3.  Set the stage. Take time to de-clutter your bedroom. If you’re trying to get in the mood for sex, a pile of laundry in the corner of your bedroom can be a big distraction.

4.  Think in color.  Your bedroom should be a place where you feel relaxed. Choose colors to create a quiet tranquil effect such as blues, greens or a shade of lavender. You can also select colors that mimic skin tones, including rich earth colors such as terra cotta, copper and coral, as well as softer shades of cream, peach, tan and cocoa. If you really want to pump up the sexual energy in your bedroom choose passionate colors – deep burgundy and pomegranate or rich magenta and eggplant. Have fun!

5.  Sex is mental. If you’ve been at work all day and feel frazzled, then you might find it diffucult to be ready to “perform” when the time comes. Take time to fantasize about your partner before the act. Sex is all in the mind.
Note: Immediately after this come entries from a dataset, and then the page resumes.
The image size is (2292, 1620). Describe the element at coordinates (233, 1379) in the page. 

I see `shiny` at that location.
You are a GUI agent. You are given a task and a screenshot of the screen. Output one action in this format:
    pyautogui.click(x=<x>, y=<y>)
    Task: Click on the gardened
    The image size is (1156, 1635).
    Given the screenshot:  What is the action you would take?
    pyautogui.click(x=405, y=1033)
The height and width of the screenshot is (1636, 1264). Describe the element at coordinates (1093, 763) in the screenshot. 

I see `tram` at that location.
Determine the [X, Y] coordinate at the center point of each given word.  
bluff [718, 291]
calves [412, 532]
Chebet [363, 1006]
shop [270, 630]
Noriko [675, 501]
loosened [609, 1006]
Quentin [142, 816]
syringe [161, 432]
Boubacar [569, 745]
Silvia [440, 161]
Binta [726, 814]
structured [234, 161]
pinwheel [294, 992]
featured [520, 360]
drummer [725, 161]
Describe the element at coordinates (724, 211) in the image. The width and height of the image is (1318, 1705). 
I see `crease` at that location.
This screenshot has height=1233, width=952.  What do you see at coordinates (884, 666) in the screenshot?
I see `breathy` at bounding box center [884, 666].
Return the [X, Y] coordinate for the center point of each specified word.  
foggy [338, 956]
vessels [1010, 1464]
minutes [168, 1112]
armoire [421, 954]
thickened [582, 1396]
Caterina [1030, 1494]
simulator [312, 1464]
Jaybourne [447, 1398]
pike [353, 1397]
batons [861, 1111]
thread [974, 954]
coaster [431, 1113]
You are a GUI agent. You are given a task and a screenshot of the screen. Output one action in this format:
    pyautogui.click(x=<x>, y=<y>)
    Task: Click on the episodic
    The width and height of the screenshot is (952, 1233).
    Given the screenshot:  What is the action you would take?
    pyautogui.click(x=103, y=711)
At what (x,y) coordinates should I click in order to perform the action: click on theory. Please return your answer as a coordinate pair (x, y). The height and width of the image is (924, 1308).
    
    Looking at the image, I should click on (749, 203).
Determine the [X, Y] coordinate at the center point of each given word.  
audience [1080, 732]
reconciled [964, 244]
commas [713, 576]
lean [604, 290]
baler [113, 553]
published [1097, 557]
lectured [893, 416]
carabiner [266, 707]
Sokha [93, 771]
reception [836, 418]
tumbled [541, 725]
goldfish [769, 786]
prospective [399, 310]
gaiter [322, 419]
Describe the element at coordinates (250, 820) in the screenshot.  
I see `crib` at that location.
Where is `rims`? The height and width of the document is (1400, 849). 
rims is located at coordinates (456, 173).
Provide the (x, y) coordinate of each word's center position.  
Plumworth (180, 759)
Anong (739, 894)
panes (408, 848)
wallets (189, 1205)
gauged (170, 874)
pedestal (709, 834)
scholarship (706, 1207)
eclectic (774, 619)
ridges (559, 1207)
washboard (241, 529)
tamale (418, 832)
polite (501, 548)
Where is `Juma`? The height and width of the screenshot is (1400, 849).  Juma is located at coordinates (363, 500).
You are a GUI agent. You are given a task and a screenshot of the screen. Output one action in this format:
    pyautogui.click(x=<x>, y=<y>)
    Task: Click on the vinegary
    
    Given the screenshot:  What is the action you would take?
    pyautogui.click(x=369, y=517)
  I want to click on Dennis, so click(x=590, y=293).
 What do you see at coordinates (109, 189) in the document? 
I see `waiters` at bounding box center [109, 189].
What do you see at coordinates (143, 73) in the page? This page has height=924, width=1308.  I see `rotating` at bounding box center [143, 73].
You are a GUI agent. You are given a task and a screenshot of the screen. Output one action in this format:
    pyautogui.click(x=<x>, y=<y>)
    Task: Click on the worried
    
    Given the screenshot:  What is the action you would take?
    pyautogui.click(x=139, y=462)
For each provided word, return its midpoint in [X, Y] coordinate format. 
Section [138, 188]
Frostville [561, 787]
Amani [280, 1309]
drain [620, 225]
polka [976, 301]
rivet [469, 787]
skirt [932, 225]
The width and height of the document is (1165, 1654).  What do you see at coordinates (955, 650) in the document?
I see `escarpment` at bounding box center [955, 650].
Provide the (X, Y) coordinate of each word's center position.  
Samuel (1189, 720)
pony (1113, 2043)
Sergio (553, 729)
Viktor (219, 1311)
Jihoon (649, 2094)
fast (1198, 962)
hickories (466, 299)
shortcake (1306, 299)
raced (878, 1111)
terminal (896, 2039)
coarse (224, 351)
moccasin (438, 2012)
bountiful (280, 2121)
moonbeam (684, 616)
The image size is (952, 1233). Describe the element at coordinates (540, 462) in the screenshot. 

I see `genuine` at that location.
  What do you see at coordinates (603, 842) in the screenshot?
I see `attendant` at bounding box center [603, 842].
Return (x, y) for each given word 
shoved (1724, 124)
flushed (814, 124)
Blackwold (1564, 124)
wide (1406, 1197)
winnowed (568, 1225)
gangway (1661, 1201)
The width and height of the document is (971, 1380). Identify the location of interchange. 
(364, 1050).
6.  Don’t be offended, if your partner says, “Honey, could you touch me here?” A little guidance never hurts. Think about it: No one knows your body like you do. Where and how do you liked to be touched? Share your “insider’s info” with your partner.

7.  What’s in your playlist? Playing Funky Cold Medina by Tone Loc might not do the trick, but come up with a playlist that will create the mood.

8.  Toys aren’t just for children. If you’re having problems with arousal, a vibrator could be used to help jump start your libido (libido is the drive that fuels the desire to have sex). This is a taboo subject for some, but if you’re desperate to conceive read on. “For women, orgasm leads to muscular contractions in her vagina and uterus, creating a type of vacuum effect. Since only 65 percent of semen is retained in the reproductive tract, a woman’s orgasm with this suction effect gives an extra boost to sperm, facilitating their ascent through her cervix and into her uterus, ultimately meeting the egg in the fallopian tube, ” Dr. Hoppe says.

9.  Don’t forget touch! “Sexual intimacy includes many things in addition to intercourse, including caressing, holding hands, snuggling, foreplay, and feeling “connected” to your partner.  When you feel this connection, many physiological chain reactions occur in your body – hormones are rushing to different parts of your body, brain chemicals interact with one another, and even your immune system strengthens!  Emotional and physical intimacy serve a definite biological function, and their connection to your overall health is real.  You might be very surprised to learn how intimately connected your level of sexual desire is to your general well-being,” Dr. Hoppe adds.